Il fatto è che come tutti i caudillos, Chavez non ha mai pensato a un delfino. E ha accentrato nelle sue mani tutti i poteri. Maduro, in questo senso, è il classico coniglio che emerge dal cilindro a sorpresa. Sicché è più probabile, pensano a Washington, che a tenere in mano il pallino, il giorno in cui don Hugo dovesse togliere il disturbo, sarà un generale dell'Esercito, fazione che reclama una sorta di primogenitura.
L'altro grande protagonista capace di influenzare la successione è il cartello della criminalità organizzata internazionale, che a Caracas ha allestito, con la connivenza del clan del caudillo, uno dei grandi centri del malaffare mondiale (armi e droga soprattutto). Poi ci sono gli amici pubblici: i Paesi che hanno ricavato enormi vantaggi dalla generosità e dall'appoggio di Chavez, e hanno un «cavallo» più o meno segreto su cui puntare.
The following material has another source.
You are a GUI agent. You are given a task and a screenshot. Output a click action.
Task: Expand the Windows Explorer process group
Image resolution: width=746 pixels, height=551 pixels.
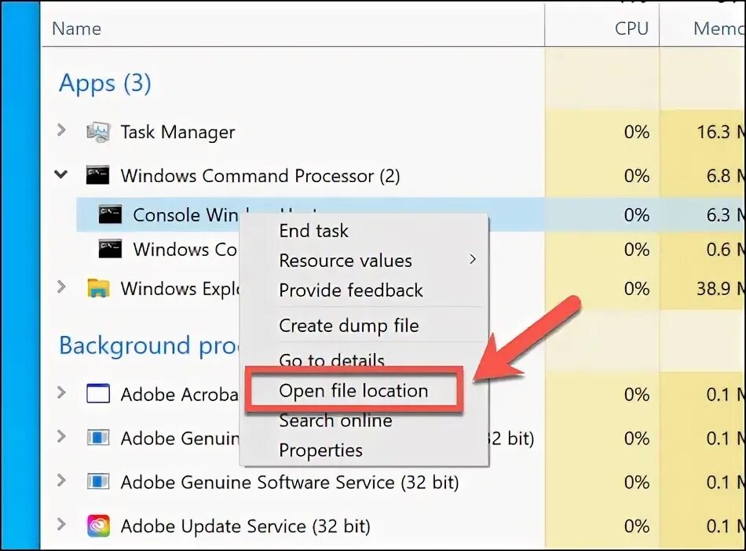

Cuba, in primis. Ma poi anche l'Iran di Ahmadinejad, la Bielorussia, la Russia, la Cina, il Brasile e l'Argentina, tutti quantomeno «in freddo» con l'arcinemico di sempre, gli Stati Uniti.
In tanta incertezza, conviene augurare a don Hugo un pronto ristabilimento. In un mondo sempre più scialbo e prevedibile, abbiamo già notato in passato, ci mancherebbe il suo populismo socialistoide sbracato e caciarone, e il suo antiamericanismo immaginosamente petardistico.